WHAT IS ASKED —
Output as a JSON list of strings, one per line, the stretch of the records below from the line containing "Click the emoji before 1-Person Studio" through the line containing "will [402, 135].", skipping blank lines.

GIVEN INFORMATION —
______

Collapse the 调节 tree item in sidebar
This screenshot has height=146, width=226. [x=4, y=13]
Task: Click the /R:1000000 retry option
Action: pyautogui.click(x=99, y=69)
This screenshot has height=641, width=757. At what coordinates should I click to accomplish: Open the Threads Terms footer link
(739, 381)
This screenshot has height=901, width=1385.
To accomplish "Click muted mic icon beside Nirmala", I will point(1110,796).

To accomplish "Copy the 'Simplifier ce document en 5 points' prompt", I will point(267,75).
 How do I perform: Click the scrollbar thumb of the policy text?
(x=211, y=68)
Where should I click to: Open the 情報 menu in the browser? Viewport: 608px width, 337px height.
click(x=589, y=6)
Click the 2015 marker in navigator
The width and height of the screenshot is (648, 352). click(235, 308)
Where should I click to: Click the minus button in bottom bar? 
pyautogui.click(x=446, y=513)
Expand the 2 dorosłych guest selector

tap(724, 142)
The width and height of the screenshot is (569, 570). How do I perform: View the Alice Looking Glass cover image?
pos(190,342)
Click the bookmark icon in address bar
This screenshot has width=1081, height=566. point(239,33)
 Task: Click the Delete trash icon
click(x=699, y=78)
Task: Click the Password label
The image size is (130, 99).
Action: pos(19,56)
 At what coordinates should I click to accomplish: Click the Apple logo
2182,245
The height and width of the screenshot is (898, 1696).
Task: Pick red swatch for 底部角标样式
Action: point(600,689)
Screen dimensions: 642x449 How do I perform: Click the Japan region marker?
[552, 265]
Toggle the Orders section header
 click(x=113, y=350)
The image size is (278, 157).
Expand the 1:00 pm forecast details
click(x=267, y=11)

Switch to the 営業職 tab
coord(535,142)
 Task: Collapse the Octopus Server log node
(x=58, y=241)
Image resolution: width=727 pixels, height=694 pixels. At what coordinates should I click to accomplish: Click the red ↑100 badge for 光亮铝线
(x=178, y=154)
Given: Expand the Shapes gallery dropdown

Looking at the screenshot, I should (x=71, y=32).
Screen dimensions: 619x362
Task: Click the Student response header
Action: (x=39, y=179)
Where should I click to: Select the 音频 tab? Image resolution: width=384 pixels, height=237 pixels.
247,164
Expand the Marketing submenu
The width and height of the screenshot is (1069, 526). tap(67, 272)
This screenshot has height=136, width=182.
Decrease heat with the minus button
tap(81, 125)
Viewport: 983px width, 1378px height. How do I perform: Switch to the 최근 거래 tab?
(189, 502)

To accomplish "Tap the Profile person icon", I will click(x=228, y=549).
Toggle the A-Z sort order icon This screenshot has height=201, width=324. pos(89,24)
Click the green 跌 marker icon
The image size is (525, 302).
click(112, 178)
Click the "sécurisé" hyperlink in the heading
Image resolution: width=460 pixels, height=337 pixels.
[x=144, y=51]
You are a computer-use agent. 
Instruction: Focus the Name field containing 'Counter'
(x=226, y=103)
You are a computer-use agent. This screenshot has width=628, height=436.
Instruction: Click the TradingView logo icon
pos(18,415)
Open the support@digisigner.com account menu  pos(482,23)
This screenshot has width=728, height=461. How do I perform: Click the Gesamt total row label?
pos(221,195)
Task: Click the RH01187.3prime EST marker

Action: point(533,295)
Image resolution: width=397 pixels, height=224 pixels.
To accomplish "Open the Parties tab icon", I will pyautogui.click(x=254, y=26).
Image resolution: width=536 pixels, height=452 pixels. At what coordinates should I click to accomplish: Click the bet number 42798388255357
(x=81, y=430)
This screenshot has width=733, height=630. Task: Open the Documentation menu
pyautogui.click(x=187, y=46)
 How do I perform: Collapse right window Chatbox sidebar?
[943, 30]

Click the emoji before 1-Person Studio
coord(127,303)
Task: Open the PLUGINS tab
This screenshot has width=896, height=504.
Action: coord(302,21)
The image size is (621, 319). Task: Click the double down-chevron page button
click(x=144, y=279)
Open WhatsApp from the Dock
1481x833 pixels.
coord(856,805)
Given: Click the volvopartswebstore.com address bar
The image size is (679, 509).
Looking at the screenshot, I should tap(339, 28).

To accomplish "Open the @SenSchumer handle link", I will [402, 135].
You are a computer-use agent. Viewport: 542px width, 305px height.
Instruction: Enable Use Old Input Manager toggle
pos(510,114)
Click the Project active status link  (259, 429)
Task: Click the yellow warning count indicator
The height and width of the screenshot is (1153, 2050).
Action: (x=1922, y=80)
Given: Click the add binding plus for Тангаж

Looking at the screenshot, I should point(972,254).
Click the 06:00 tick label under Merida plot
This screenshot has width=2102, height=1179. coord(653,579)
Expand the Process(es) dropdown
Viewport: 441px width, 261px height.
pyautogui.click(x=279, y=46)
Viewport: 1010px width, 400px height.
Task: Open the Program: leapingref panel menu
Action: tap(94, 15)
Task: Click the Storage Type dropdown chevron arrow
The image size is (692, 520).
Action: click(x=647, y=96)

______

FULL ANSWER —
[
  "Click the emoji before 1-Person Studio",
  "coord(127,303)",
  "Task: Open the PLUGINS tab",
  "This screenshot has width=896, height=504.",
  "Action: coord(302,21)",
  "The image size is (621, 319). Task: Click the double down-chevron page button",
  "click(x=144, y=279)",
  "Open WhatsApp from the Dock",
  "1481x833 pixels.",
  "coord(856,805)",
  "Given: Click the volvopartswebstore.com address bar",
  "The image size is (679, 509).",
  "Looking at the screenshot, I should tap(339, 28).",
  "To accomplish \"Open the @SenSchumer handle link\", I will [402, 135]."
]